Figure 1. Free energy profile of H2 generation on different active site of surfaces with the units in eV (A) the (001)C surface, with Pt(111) and Ni(111) surfaces included for comparison; (B) the (100)C surface; (C) the (110)A surface; (D) the (10) A surface; (E) the (101)A surface; (F) the (11) A surface; (G) the (111)A surface. The geometry structures of different surfaces (H) the (001)C surface (I) the (100)C surface; (J) the (110)A surface; (K) the (10) A surface; (L) the (101)A surface; (M) the (11)A surface; (N) the (111)A surface; Violet spheres stand for P atoms and blue spheres stand for Ni atoms. Large, medium, and small spheres stand for the atoms located in the first, second, and third layer.
As illustrated in Figure 1H, we found that ΔGH for Ni(111) and Pt(111) surfaces are −0.23 and −0.07 eV, respectively. This is largely consistent with previous experimental and calculated results (Nørskov et al., 2005; Tan et al., 2013). As seen from Figure 1, some hollow NiNiNi sites, hollow PPP sites, bridge NiNi sites, and top P sites are able to stably adsorb the hydrogen atom (H*). If we consider a site is active when the |ΔGH| is smaller than 0.15 eV, the hollow sites are not catalytically active while some bridge NiNi sites and top P sites may be active. In order to reveal the characteristic of the active sites, detailed structures for bridge NiNi sites and top P sites are illustrated in Figures 2, 3.
Figure 2. (A–K) Stable adsorption sites with bridge NiNi; (L) the relationship between the bond number of Ni and ΔGH. The bonds are marked when the bond tolerance changes from 0.600 to 1.185, and violet spheres stand for P atoms and blue spheres stand for Ni atoms. In order for easy comparison, the ΔGH are also manifested in the units of eV.
Figure 3. Stable adsorption sites with surface P atoms; (A–F) surface P sites with 2 PP bonds; (G–R) surface P sites with 1 PP bonds; (S–F1) surface P sites with 0 PP bonds; The bond number (red number) of P are marked when the bond tolerance changes from 0.600 to 1.185.
As indicated in Figures 2A–K, only a few bridge NiNi sites are active, such as the bridge Ni5Ni6 and Ni17Ni18 while others are not. It is notable the linear correlation coefficient is 0.869 between total bond number of Ni and ΔGH, and the linear fit between bond number of Ni (x) and ΔGH (y) obeys y = −1.98 + 0.13x. Therefore, the bond number plays an important role to the activity and it may exhibit excellent HER performance when the total bond number of Ni equals to 15 or 16 (Figure 2L).
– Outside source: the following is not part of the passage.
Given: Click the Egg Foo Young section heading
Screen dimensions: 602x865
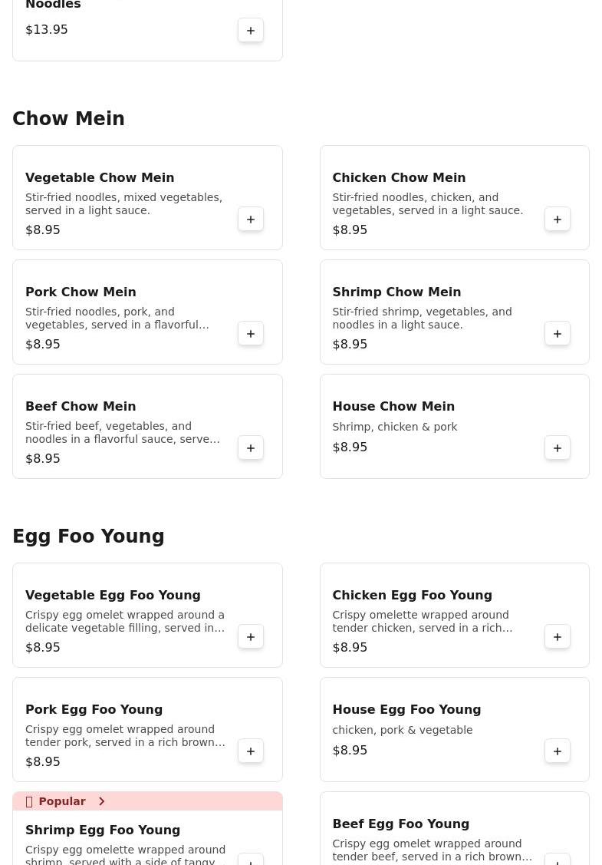Looking at the screenshot, I should (88, 536).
Furthermore, it is interesting to notice that the ΔGH for most top P sites are closer to zero (P2, P3, P4, P5, P8, P9, P12, P13, P16, P17, P18, P19, P20, P21, P22, P23, P24, P25, P26, P27, P29, P30, P33, and P35). It means these sites are able to trap protons and bond the atomic hydrogen while still able to desorb H2 easily. This finding agrees well with the results reported by Jin et al., where it was reported that top P may be the active sites for Ni3P (Jin et al., 2016). Additionally, other top P sites are not suitable for HER such as P1, P7, P10, P11, P14, P28, P32, and P34. In order to clearly recognize the key parameters affecting the activity, more detailed geometry structures of P sites are plotted in Figure 3.
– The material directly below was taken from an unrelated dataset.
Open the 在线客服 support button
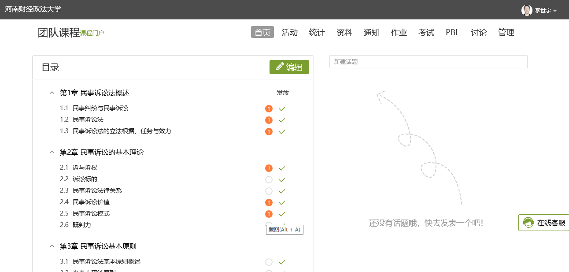Viewport: 569px width, 272px height. (544, 223)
As indicated in Figure 3, P sites can be divided into three types based on the number of PP bond during the surface cleavage. The first type is the one that has two PP bonds, these P sites are active if one of the PP bond is a double bond (P35, P5, and P20) while the other is not (P7, P11, and P1). The second type is the P sites with 1 PP bond. All such P sites have three bond number with Ni. These P sites are active if only one neighboring atom (regardless of Ni or P atom) is coplanar with this P site (P2, P18, P19, P29, P30, P33, P22, P23, P26, and P27). While the P sites are not active if the two neighboring atoms are coplanar with the P site. For example, P10 and P14 are coplanar with one neighboring Ni and one neighboring P. The third is the P site without PP bond. This type of P sites have 3, 4, 5, and 6 bond number with Ni. For the P sites with three bond number, the P sites are active if no neighboring atom is coplanar with this P site (P24, P25), while it is not active if one neighboring atom is coplanar with this P site (P34). Furthermore, P sites with four or six bond number are active while P sites with five bond number are not active. The information thus displays a “structure sensitivity” of this material. The determination of the bond number on the activity has also been found in other catalysts (Zhao et al., 2016; Wang et al., 2018). In this work, not only the bond number but also the relative position with neighbors play an important role to determine the activity of P atom for HER (Graphical Abstract).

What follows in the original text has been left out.